Selon Wendy Kristianasen, Ankara a fait le choix audacieux du « Ni Orient, ni Occident ». Cela dit, les prérogatives des tribunaux militaires ont été renforcées et le plus important parti prokurde a été interdit. Amer vis-à -vis de l’Europe, le pays s’ouvre vers l’Est et le Sud.

Martine Bulard étudie " comment fonctionnent les systèmes de santé dans le monde" : Malgré les progrès médicaux, malgré des réformes à répétition, les inégalités devant la maladie demeurent béantes. Entre les pays et à l’intérieur de chaque nation. Nombre de facteurs jouent (environnement, nourriture, travail…). Mais les systèmes de santé et les modes de financement ont également des conséquences. Si certains gouvernements (re)découvrent les vertus du public, le privé déploie ses tentacules. Partout des reconfigurations se mettent en place.
De l’Amérique à l’Asie, de l’Afrique à l’Europe, pas un pays n’échappe au grand vent de la réforme des systèmes de santé. A priori, il y aurait toutes les raisons de s’en réjouir. Au vu des besoins encore en friche et des pandémies toujours à l’oeuvre, le statu quo est en effet impossible.
Alors que les États-Unis, champions du privé, ou la Chine, qui l’a expérimentée avec la vigueur des nouveaux convertis, essaient de limiter la logique marchande pour établir une couverture universelle, les pays riches se fixent comme objectif principal de réduire le rôle de l’Etat et les dépenses mutualisées. Étonnant contre-pied de l’histoire. Au moment même où le modèle américain, qui en est l’exemple le plus achevé, prouve son inefficacité, le marché reste la boussole " même si l’on prône ici ou là le retour de l’Etat.

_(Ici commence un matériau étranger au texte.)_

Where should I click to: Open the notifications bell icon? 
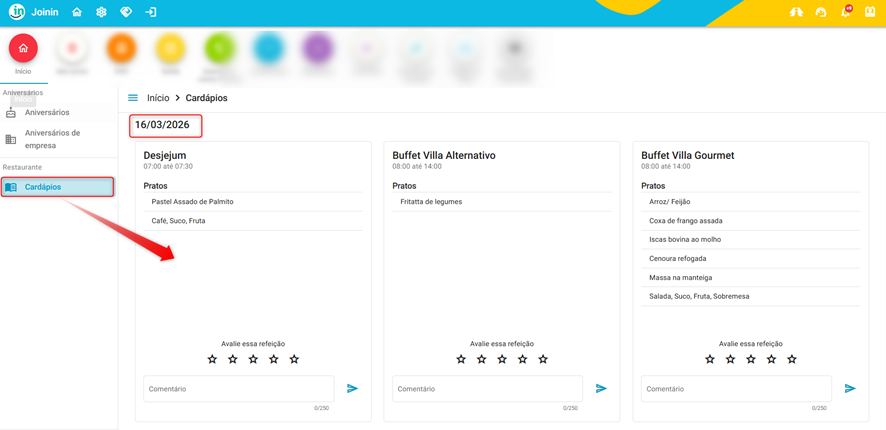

Les premiers sauveteurs en Haïti furent les médecins cubains qui se trouvaient dans l’île avant le séisme au titre d’une aide permanente gratuite (« Haïti, la tectonique de la misère », par Christophe Wargny). Le moins qu’on puisse dire est que les pays « amis » n’ont pas toujours joué un rôle positif dans cette île.

Pour Maurice Lemoine, il y a un « Basus belli » en Colombie : « Bogota et Washington prétendent que les sept bases militaires mises à la disposition des Etats-Unis sur le territoire colombien ont pour objet de renforcer la lutte contre le narcotrafic. Il s’agit en fait d’un prétexte destiné à cacher les véritables intentions du Pentagone dans la région. »

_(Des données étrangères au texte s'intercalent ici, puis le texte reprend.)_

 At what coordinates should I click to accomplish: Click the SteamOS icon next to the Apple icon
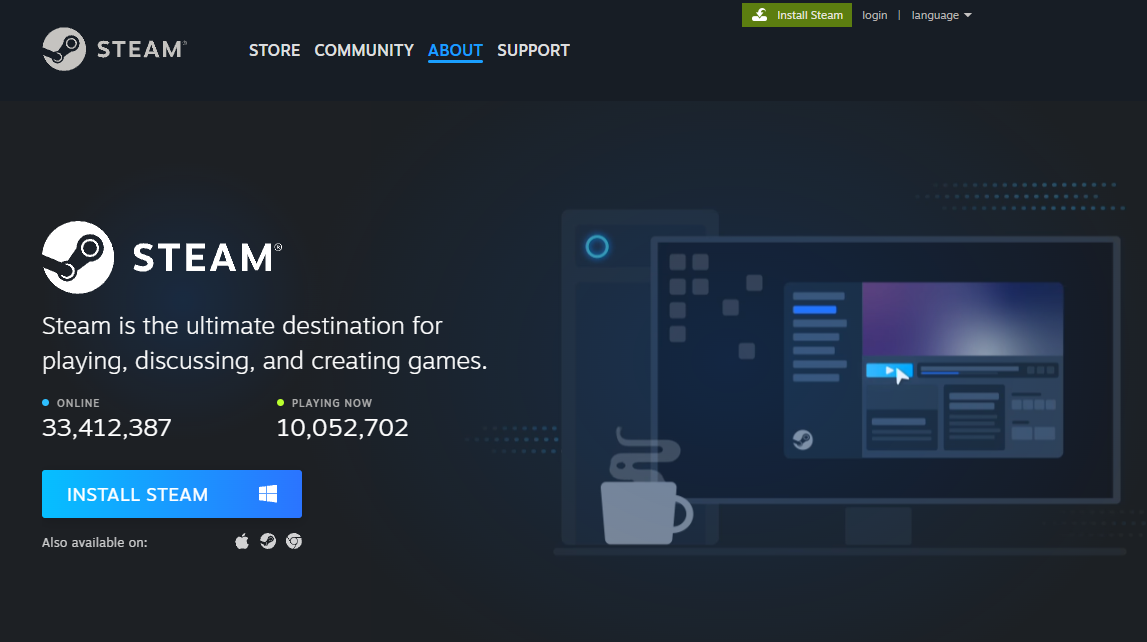tap(267, 540)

En Afrique, les citoyens « votent mais ne décident pas » (Anne-Cécile Robert). La démocratie demeure très fragile dans le continent : coup d’État en Guinée, multiples reports de la présidentielle en Côte d’Ivoire. Pendant ce temps, les institutions financières internationales prescrivent toujours plus de médicaments qui tuent, comme la concurrence libre et non faussée.

Philippe Pataud Célérier s’interroge sur la disparition possible des peuples papous en Indonésie : division des populations, morcellement du territoire, pillages…

Christian Kessler raconte pourquoi la Neuvième de Beethoven est devenu quasiment un second hymne au Japon à l’époque de la Première Guerre mondiale.

Serge Halimi revient sur les récents mémoires de Chirac et de Balladur, le premier libéral honteux et caché, le second libéral proclamé et fier.

Un pâté, une alouette, selon Maurice Lemoine, pour la chaîne Arte en Amérique latine. Un film ignoble de Karl Zéro et Zoé Valdès (dis-moi qui tu invites…) sur Castro ; un film chaleureux de Gonzalo Arijon sur les peuples qui se sont récemment soulevés par la voie démocratique dans ce continent.

Un article passionnant et inattendu d’Évelyne Pieiller à l’occasion de la réédition des Turpitudes du peintre Pissaro qui, en plus d’être impressionniste quand ce n’était pas la mode, était très révolutionnaire.

Enfin, Alexander Cockburn déplore et explique pourquoi, depuis trente ans, la gauche américaine a « oublié ses victoires ».